Some of you will recognize the author of this quotation, Blaise Pascal. Some won’t and given the times we live in will think that Pascal’s words mean that our being confined to our own living spaces is not necessarily a bad thing. In any case Pascal must have been familiar with flue like conditions and threats in the 17th. century and that people then were not unfamiliar with the recommendation that to avoid infection one had only to stay at home. In addition isn’t Pascal really implying, as people now are discovering confined in their living spaces, there are a lot of good things that can be accomplished just by staying home.
And in fact Pascal’s words might be translated into 21st century English in the following way:
“The risk of infection and subsequent death from Covid-19 comes from our not knowing how to remain at rest at home.”
Is this what Pascal meant? One can divide the citation into two parts, there is something he calls, “le malheur des hommes,” men’s greatest trouble or unhappiness, the nature of which Pascal has little or nothing to say, at least here. And then there is man who does not know how to sit or stand still. Here Pascal’s meaning is clear at least to the extent that men would be much better off if they would cease to be constantly moving about. Those who are directing our societal response to the Coronavirus would agree fully with Pascal here.
I didn’t recognize the citation right away as being from Pascal. I saw it for the first time in a text message from my nephew, Erik, in France, but I did see right away Pascal’s words might be interpreted as our being confined to our rooms, apartments and homes, and that our remaining at rest, could be a good thing in itself, and not just a response to the danger of infection from the virus. And I saw that not staying home, but in constant activity outside, could very well be the principal cause and source of not just a viral infection but of “le malheur des hommes.”

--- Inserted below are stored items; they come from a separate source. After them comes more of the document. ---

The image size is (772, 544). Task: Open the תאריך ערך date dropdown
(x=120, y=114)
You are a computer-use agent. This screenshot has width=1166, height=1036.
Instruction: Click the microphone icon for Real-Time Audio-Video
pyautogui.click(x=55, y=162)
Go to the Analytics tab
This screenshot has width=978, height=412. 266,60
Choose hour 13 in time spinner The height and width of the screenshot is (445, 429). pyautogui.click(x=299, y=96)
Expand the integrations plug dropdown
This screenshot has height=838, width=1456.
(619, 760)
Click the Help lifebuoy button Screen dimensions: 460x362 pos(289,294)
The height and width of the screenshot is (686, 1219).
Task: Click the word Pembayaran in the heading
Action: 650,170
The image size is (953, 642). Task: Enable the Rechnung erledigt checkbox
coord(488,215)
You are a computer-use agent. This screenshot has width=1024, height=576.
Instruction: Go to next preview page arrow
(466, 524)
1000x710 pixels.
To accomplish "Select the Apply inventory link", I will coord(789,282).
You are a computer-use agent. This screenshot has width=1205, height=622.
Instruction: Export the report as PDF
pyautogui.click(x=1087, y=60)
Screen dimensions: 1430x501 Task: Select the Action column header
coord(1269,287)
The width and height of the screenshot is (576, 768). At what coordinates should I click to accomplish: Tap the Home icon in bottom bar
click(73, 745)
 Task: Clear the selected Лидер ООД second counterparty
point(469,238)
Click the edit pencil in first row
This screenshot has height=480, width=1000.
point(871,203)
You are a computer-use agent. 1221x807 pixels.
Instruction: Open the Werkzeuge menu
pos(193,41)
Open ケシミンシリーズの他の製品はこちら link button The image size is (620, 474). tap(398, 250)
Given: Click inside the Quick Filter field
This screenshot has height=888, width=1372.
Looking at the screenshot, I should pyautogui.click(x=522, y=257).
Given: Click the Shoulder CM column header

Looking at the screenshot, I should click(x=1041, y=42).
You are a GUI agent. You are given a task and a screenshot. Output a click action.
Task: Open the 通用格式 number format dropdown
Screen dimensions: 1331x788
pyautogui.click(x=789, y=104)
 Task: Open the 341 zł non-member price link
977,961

I’m not yet sure what Pascal meant by these words. I think I know what my nephew meant, that by remaining at home while protecting ourselves from the bug, we were getting down to the essential, which is getting know ourselves as Socrates would have it. That we were beginning to understand what was important in our lives and what was not. And that, yes all our troubles, not just a viral infection, came from our not being able to, stop, rest, and just sit still.
Reading Pascal’s words one may forget about the virus, as the virus couldn’t have been what was on his mind, nor on my mind as I thought more about it. And in fact one begins to think about what we’re losing by constantly running about, by not staying in one place.
This is what was on my nephew’s mind, although the citation wasn’t well chosen in that as one reads Pascal one thinks too much about the Coronavirus, and not enough about why we should run around less, and stay in one place. And in one place, what did Pascal do? write another book, solve a math problem for the first time….? And how many of us are accomplishing more by staying in one place?
Now neither Pascal nor my nephew had anything good to say about our being overly active, “running all around ” as we say. Yet, in spite of the virus there is a good case to be made for even excessive activity. But not now.
However, I did see right away that there is a delightful irony here. For the virus, being a malheur, perhaps now the greatest one, right up there with global warming, requires us not to move about. And Pascal isn’t he saying just the opposite that to live best, to enjoy the best of life, is not to be out there moving about. The irony being that both the worst, the virus, and the best, our staying in place and getting to know ourselves, are both working to the same end. So the virus in effect is motivating us to do what Pascal says we should be doing, although mot for the same reasons.
And if I were to say a bit more about the malheur des hommes? Does it become also ironic? Leaving out for the moment the virus, nothing has ever brought about the confinement of men more effectively than the tyrants who imprison those who disagree with them. And prisoners in general don’t they know best how to remain at rest in a room. Here is the irony again in that there are those who would now free the prisoners.
Here of course in the ordinary view of things, the malheur is the confinement. But in Pascal’s word our greatest bonheur could arise from our confinement.